Remember that ketamine blocks the NMDA receptor of some brain cells, which stops the cell from functioning as it normally would. In the case of a blocked NMDA receptor, there is a decrease in production of the neurotransmitter called gamma-aminobutyric acid (GABA). Ketamine also seems to influence the transmission of dopamine-another neurotransmitter. The neurotransmitter GABA tends to regulate brain cells by keeping the calm and functioning smoothly while dopamine is an excitatory neurotransmitter-it encourages brain cells to action.

So there are two things going on when you are on ketamine: a decrease in the calming influence of GABA and an increase of the excitatory effects of dopamine. Without GABA and with dopamine present, brain cells (neurons) become more active than normal.

Overactive cells heat up and produce waste in the form of free radicals. These effects occur within 15 minutes of being exposed to the drug. One of the ways that a cell deals with being overexcited is through the release of something called a heat shock protein-proteins that help turn an over-excited cell off so that it can recoup from the damage.

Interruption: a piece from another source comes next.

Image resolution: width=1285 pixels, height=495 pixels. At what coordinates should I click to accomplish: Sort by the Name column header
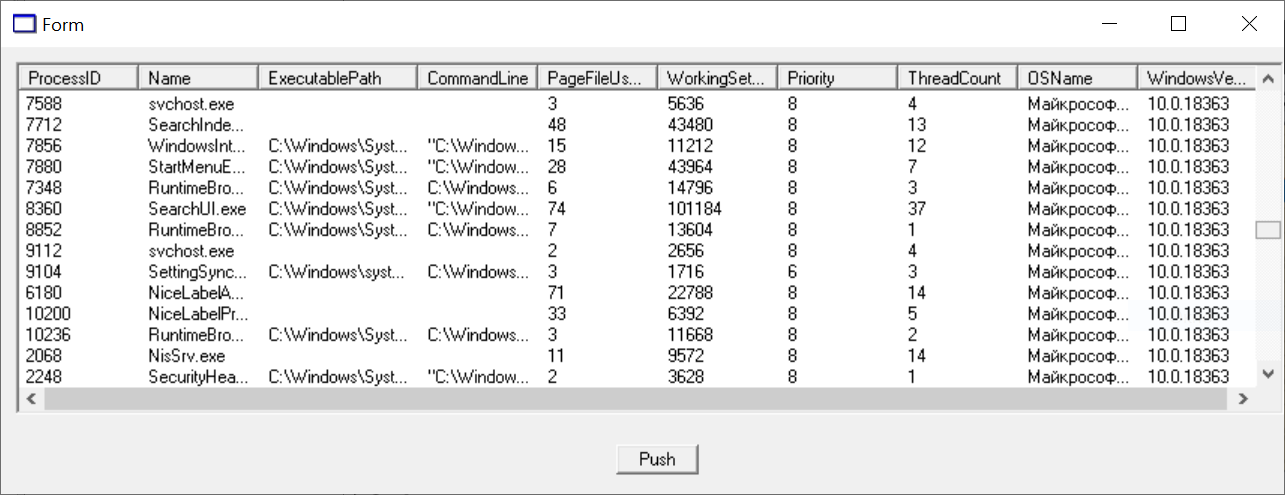click(198, 78)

If the source of the excitation is still present (i.e., the drug), there is a risk of cell death. At the same time, as ketamine is metabolized, any number of metabolites are produced-all of which can contribute to cell death.

The body hates dead cells and will mount an immune response as a result, sending in a variety of helper cells to consume the dead cell (creating the lesions). In animal studies, these effects were noted four hours after exposure to ketamine. Brain cells cannot regenerate-once they are gone, they are gone. There are two consequences worth thinking about here. The first is that this cell death is brain damage. Second, as the cells die that are affected by ketamine, you will need more of the drug to feel any effect. In the end, this means more product for less effect--and more brain damage.